Selected excerpt:
==========

If the problem is something else even more outside his control, such as greater complexity or higher service levels or less flexible production equipment, he can only get to first quartile by changing the job he has to do. While this may be a relevant discussion for him to have with corporate centre, it is counter-productive to tell him he is “not world class”. He may be, he may not be, but always he is convinced that benchmarking is a waste of time.

You have to take account of the differences that make a difference, and learn from those who are like you on the intrinsic drivers you cannot change.

Pitfall 6: problems with confidentiality or even legality

Surprisingly often, benchmarking results are presented as a big matrix of numbers, where the rows are the various metrics and the columns are the various observations (albeit not named). You get told you are Column H. In my experience most users of such benchmarking spend the next few hours working out which competitor is Column B, Column C, etc., and are very often right. Not naming the columns has not achieved the desired confidentiality.

  • Any data related to pricing have to be historic. No current data or forward projections are allowed.
  • The format of presentation must not allow for the identification of individual competitors, even by an intelligent insider. In the USA there must be at least 5 participants in a benchmarking circle.

It is clear that the presentation format described above is not only contrary to the interests of users, by destroying confidentiality, but is actually illegal.

So much for the six pitfalls of bad benchmarking, what are the six pillars of good benchmarking?

Pillar 1: correct each benchmark for key intrinsic differences

This is particularly important when you want the best single-metric benchmark to compare against actual performance, e.g. for a bonus calculation. The way to do this is some form of multivariate statistical analysis, e.g. regression. For any success metric, this finds the best mathematical combination of the various drivers and yields a “par” or expected value. It also gives you an analysis of underlying strengths and weaknesses – how much each driver is driving the par away from the overall mean (if a driver is at its mean, then its impact is zero).

If you have time-series as well as cross-sectional data, there are various “causal modelling” techniques that analyse leads and lags to give an equation with extra weight on factors that are clear lead indicators or causes of success.

==========

Stored data:
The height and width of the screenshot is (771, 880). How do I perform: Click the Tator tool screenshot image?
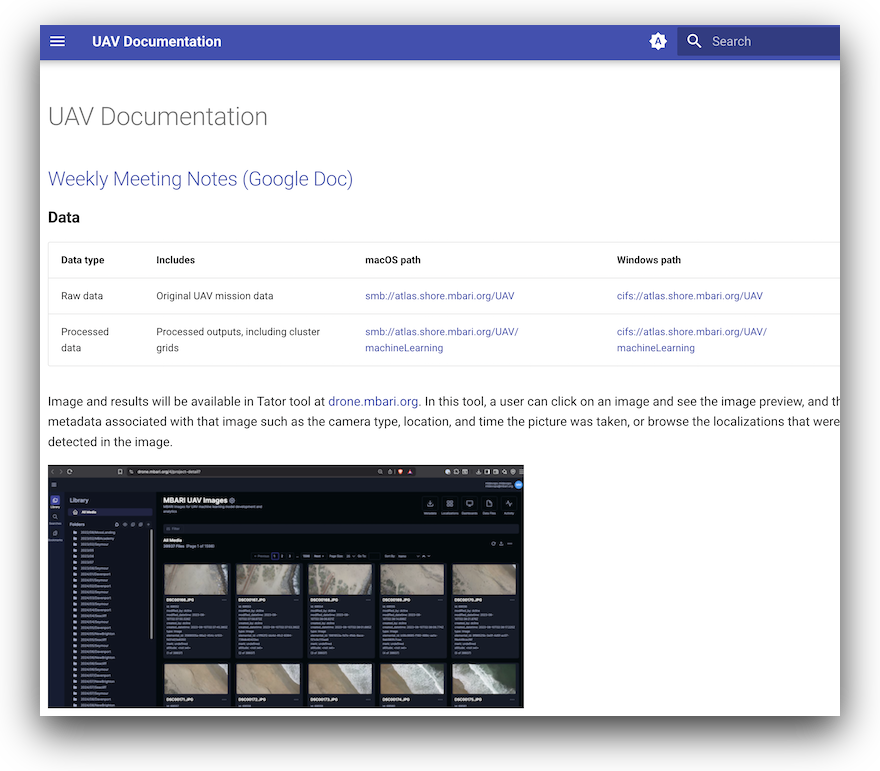(x=286, y=586)
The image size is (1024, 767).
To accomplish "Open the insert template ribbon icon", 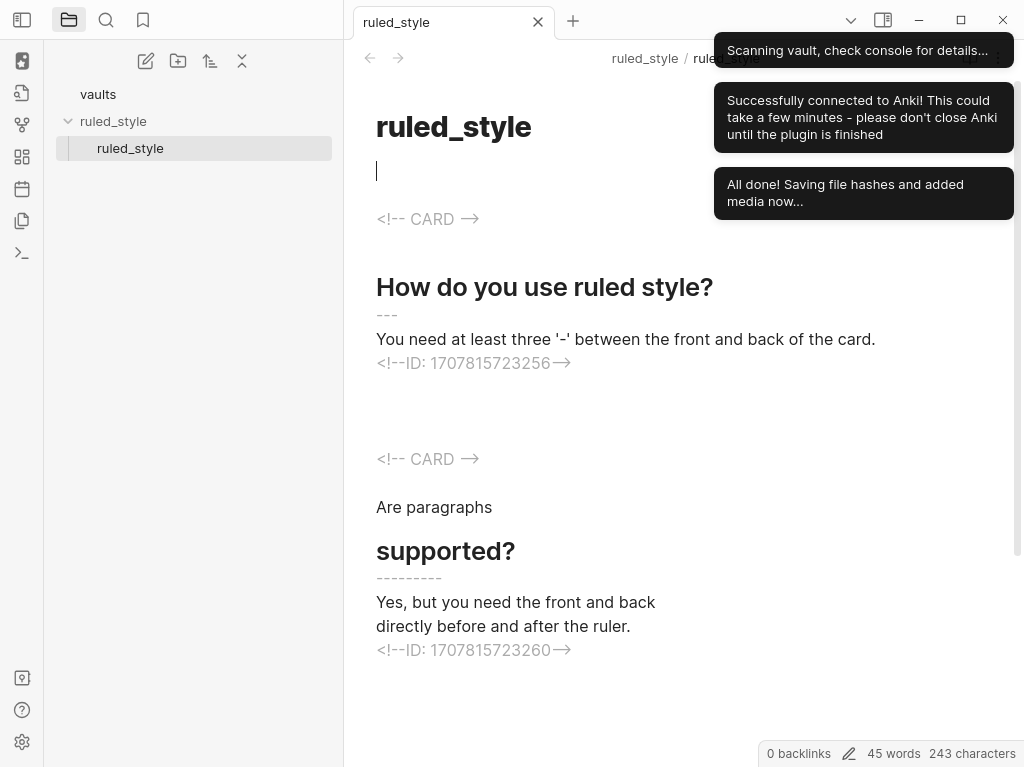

==========

Short problem 1:
Answer each of these about the benchmarking text, one per line:
(a) What is the minimum number of participants in a benchmarking circle in the USA?
(b) What kind of pricing data is allowed?
(c) What example of multivariate statistical analysis is given?
Short problem 2: Summarize the benchmarking text in two sentences.

Reply 1:
(a) At least 5.
(b) Only historic data; no current data or forward projections.
(c) Regression.

Reply 2: Presenting benchmarking results as a matrix with unnamed columns doesn't keep competitors confidential, because users can often work out who is who, and such a format is actually illegal. The first pillar of good benchmarking is to correct each benchmark for key intrinsic differences through multivariate statistical analysis such as regression, which yields a "par," or expected value, for a success metric.